◆ **DESCRIPTION OF THE TASK**
Lay out the lines of the records below as a numbered list, skipping any blank lines. Leave the pictures out of your answer.
# Start of MATERIAL PROVIDED
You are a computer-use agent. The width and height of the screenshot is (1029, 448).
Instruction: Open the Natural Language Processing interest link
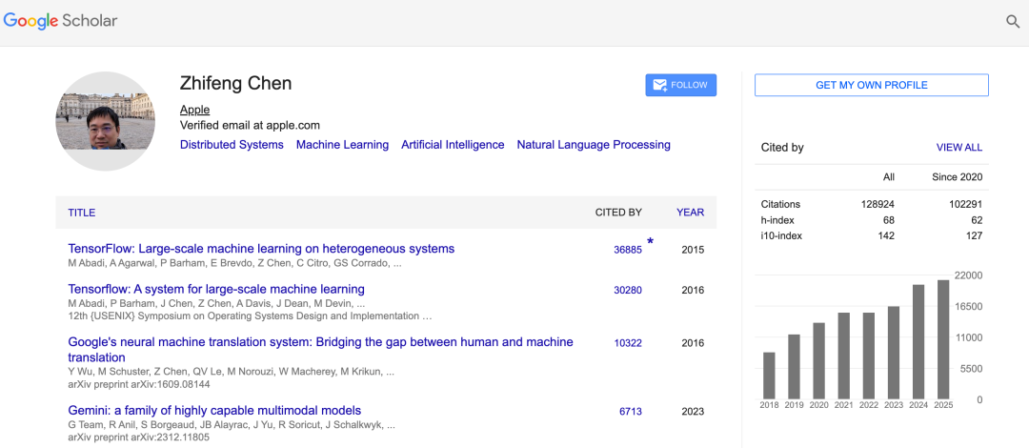pyautogui.click(x=594, y=145)
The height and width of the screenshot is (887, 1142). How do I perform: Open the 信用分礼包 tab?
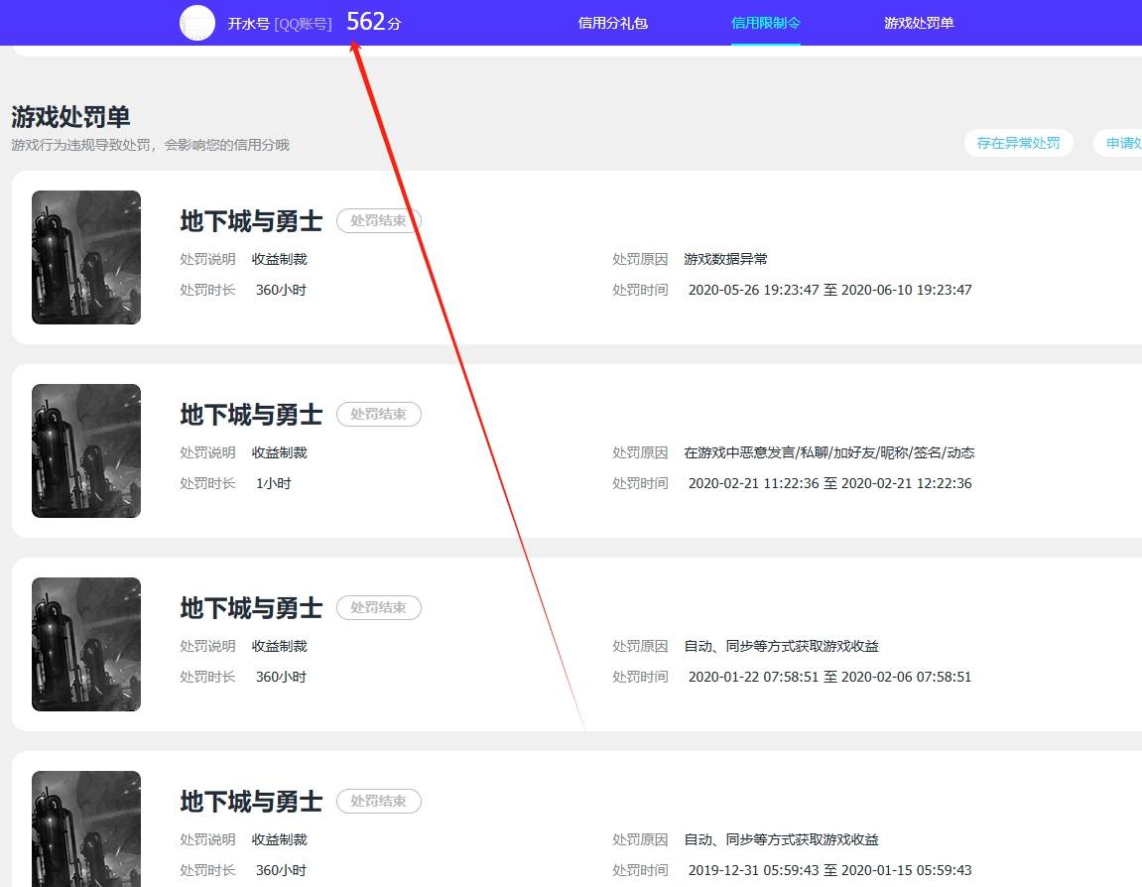point(612,23)
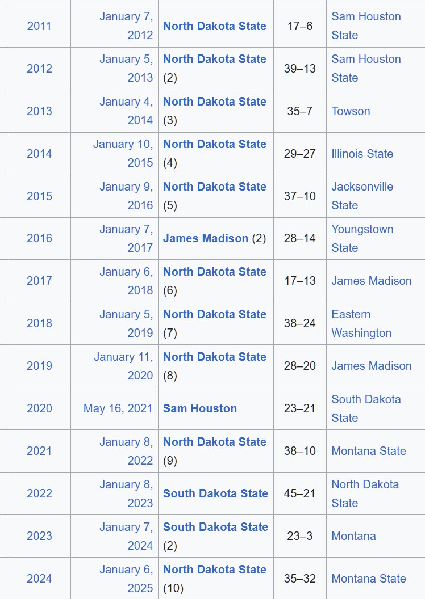
Task: Click Illinois State team link
Action: coord(363,154)
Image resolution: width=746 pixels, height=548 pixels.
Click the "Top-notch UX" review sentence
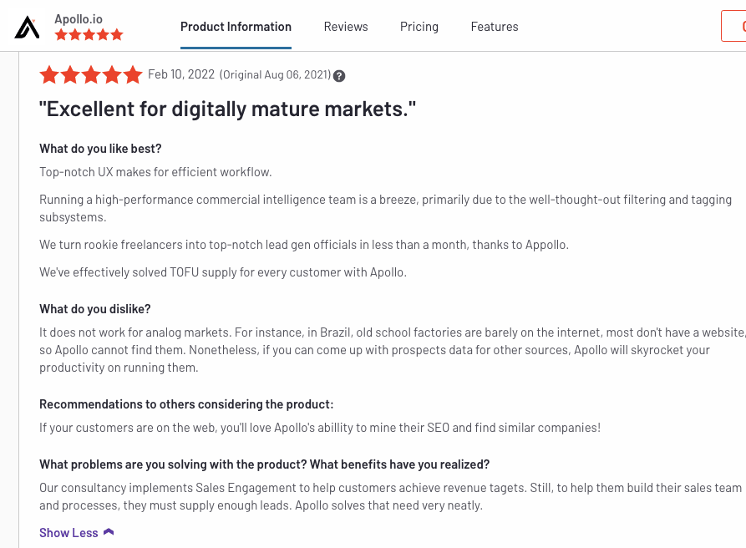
# End of MATERIAL PROVIDED
◆ **RESULT OF THIS EXERCISE**
1. You are a computer-use agent. The width and height of the screenshot is (1029, 448).
2. Instruction: Open the Natural Language Processing interest link
3. pyautogui.click(x=594, y=145)
4. The height and width of the screenshot is (887, 1142). How do I perform: Open the 信用分礼包 tab?
5. point(612,23)
6. Task: Click Illinois State team link
7. Action: coord(363,154)
8. Image resolution: width=746 pixels, height=548 pixels.
9. Click the "Top-notch UX" review sentence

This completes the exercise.